Zheda Mai(University of Toronto), Hyunwoo Kim(LG Sciencepark), Jihwan Jeong (University of Toronto), Scott Sanner (University of Toronto, Vector Institute)

Contact: [email protected]

Final Ranking: https://sites.google.com/view/clvision2020/challenge/challenge-winners

Paper: http://arxiv.org/abs/2007.05683

Introduction

Continual learning is a branch of deep learning that seeks to strike a balance between learning stability and plasticity. The CVPR 2020 CLVision Continual Learning for Computer Vision challenge is dedicated to evaluating and advancing the current state-of-the-art continual learning methods.

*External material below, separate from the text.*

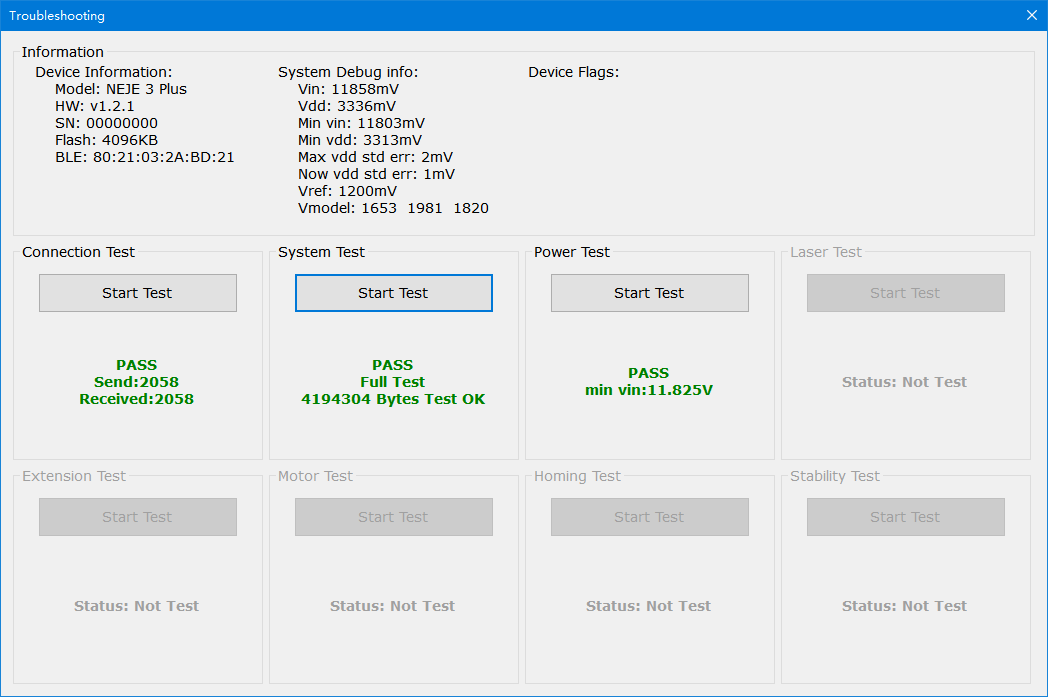Click the 4194304 Bytes Test OK message

click(393, 399)
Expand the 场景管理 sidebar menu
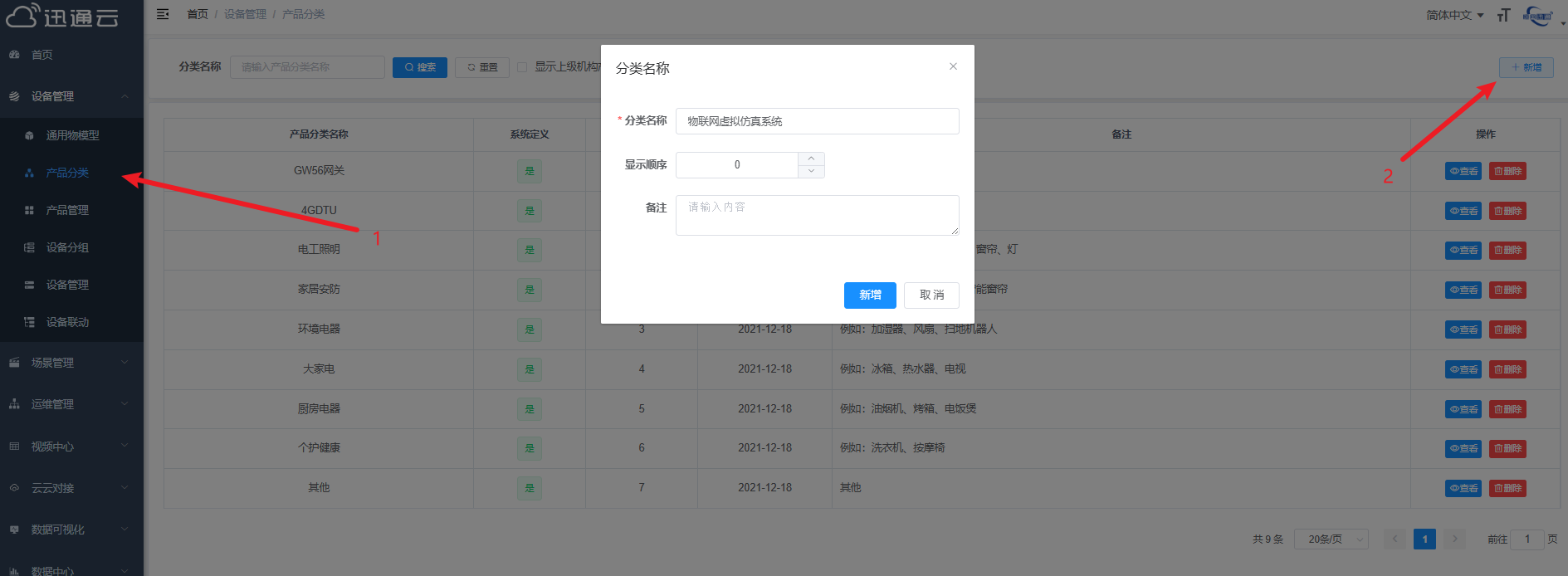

The challenge will be based on the CORe50 dataset and composed of three tracks:

  • New Instances (NI): In this setting 8 training batches of the same 50 classes are encountered over time. Each training batch is composed of different images collected in different environmental conditions.
  • Multi-Task New Classes (Multi-Task-NC)*: In this setting the 50 different classes are split into 9 different tasks: 10 classes in the first batch and 5 classes in the other 8. In this case the task label will be provided during training and test.
  • New Instances and Classes (NIC): this protocol is composed of 391 training batches containing 300 images of a single class. No task label will be provided and each batch may contain images of a class seen before as well as a completely new class.

Metrics

Each solution will be evaluated across a number of metrics:

  1. Final Accuracy on the Test Set: should be computed only at the end of the training.
  2. Average Accuracy Over Time on the Validation Set: should be computed at every batch/task.
  3. Total Training/Test time: total running time from start to end of the main function (in Minutes).
  4. RAM Usage: Total memory occupation of the process and its eventual sub-processes. Should be computed at every epoch (in MB).
  5. Disk Usage: Only of additional data produced during training (like replay patterns) and also pre-trained weights. Should be computed at every epoch (in MB).

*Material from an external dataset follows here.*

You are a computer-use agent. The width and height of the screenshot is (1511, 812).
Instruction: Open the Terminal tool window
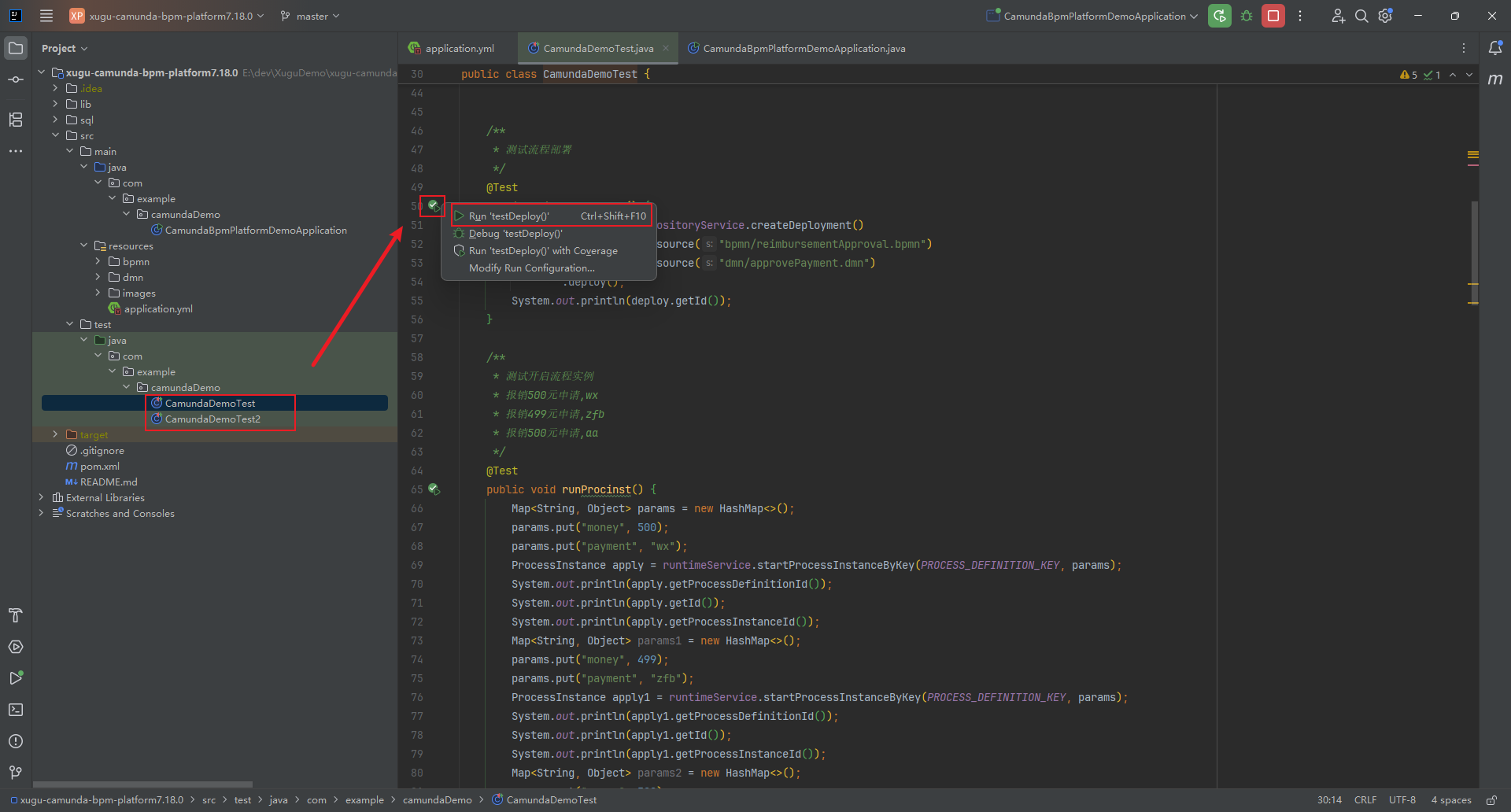click(16, 710)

Final aggregation metric (CL_score): weighted average of the 1-5 metrics (0.3, 0.1, 0.15, 0.125, 0.125 respectively

Approach

Our approach is based on Experience Replay, a memory-based continual learning method that has been proved effective in various continual learning problems. The details of the approach can be found in our paper.

Reproduce the Result

Data & Environment

Download the dataset and related utilities:

sh fetch_data_and_setup.sh

Setup the conda environment:

conda env create -f environment.yml
conda activate clvision-challenge

Reproduce the final results for all tracks

sh create_submission.sh

The parameters for the final submissions:

  • config/final/nc.yml
  • config/final/ni.yml
  • config/final/nic.yml

The detailed explanation of these parameters can be found in general_main.py

Acknowledgement

The starting code of this repository is from the official starting repository.